* What you have to do
Every record that follows is to be copied exactly, with the pictures omitted.

* Task data
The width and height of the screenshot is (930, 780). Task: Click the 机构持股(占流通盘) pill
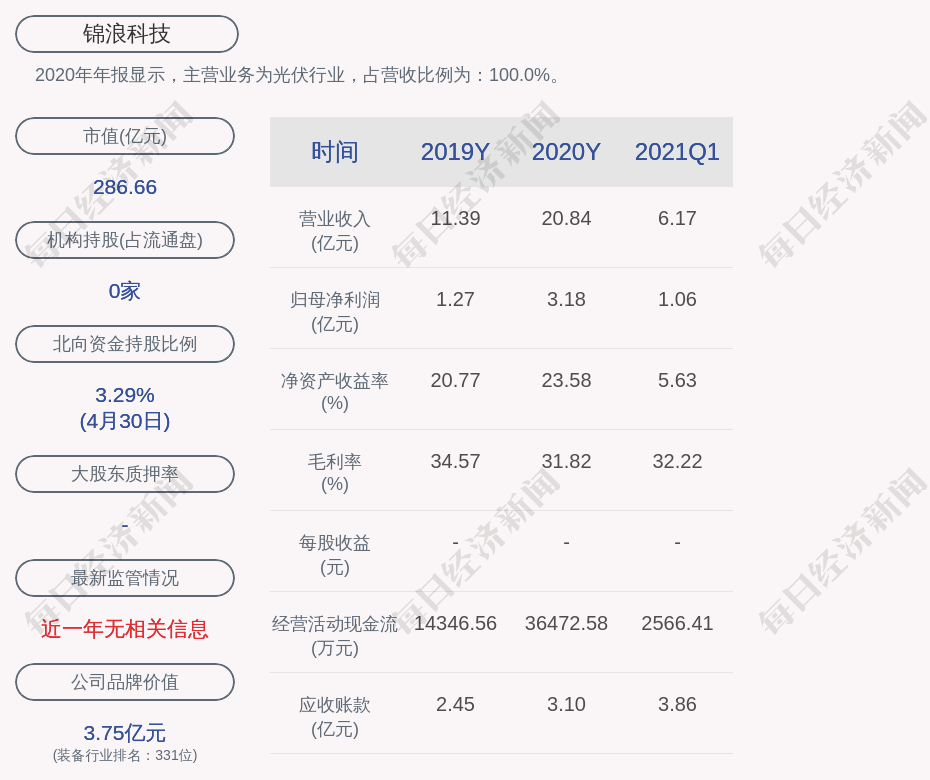tap(125, 240)
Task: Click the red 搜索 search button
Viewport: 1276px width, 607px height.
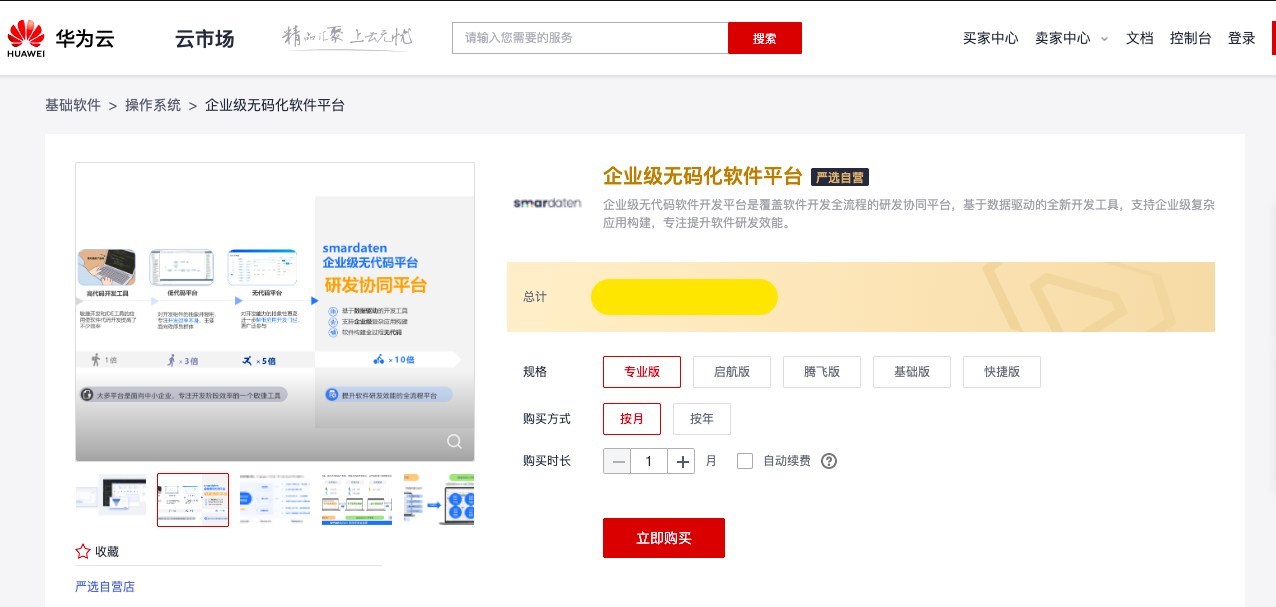Action: (x=765, y=38)
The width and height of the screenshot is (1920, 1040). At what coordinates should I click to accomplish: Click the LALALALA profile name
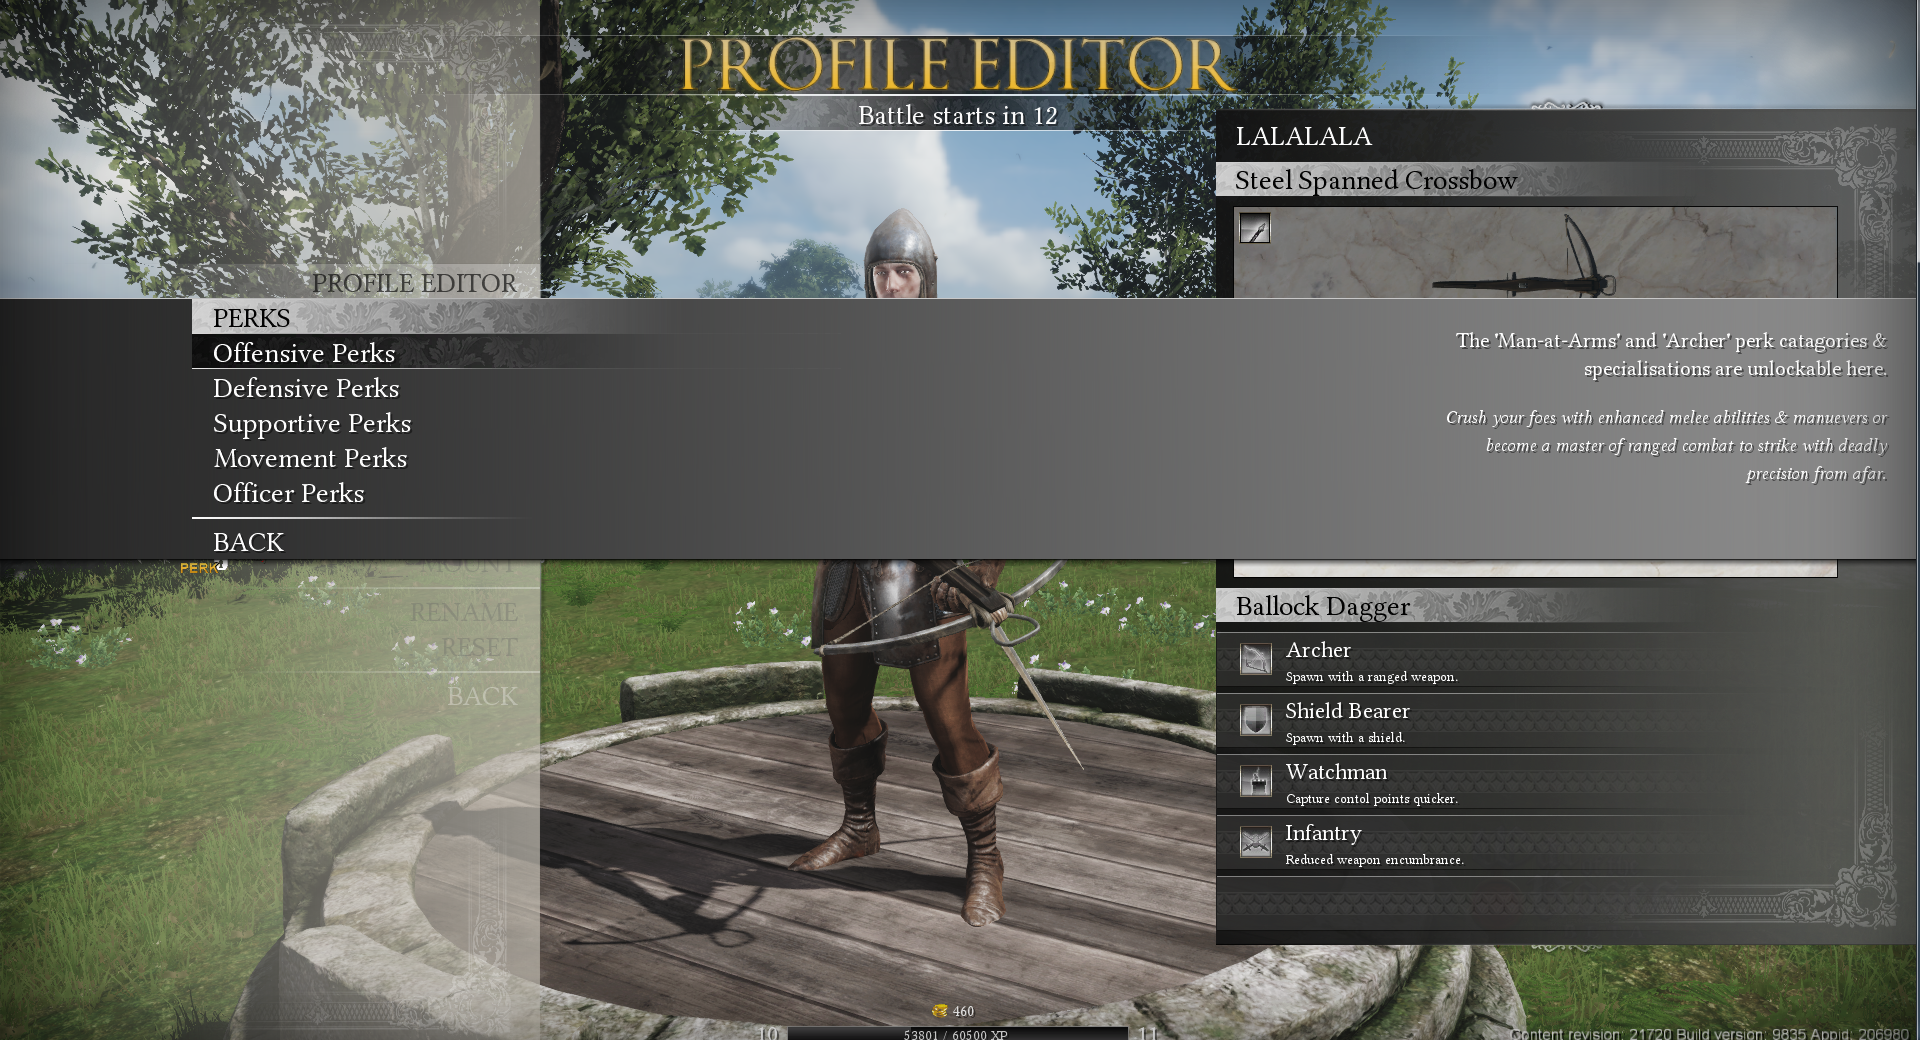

* Solution for this problem
The width and height of the screenshot is (930, 780). Task: Click the 机构持股(占流通盘) pill
tap(125, 240)
Task: Click the red 搜索 search button
Viewport: 1276px width, 607px height.
Action: (x=765, y=38)
The width and height of the screenshot is (1920, 1040). At what coordinates should I click to accomplish: Click the LALALALA profile name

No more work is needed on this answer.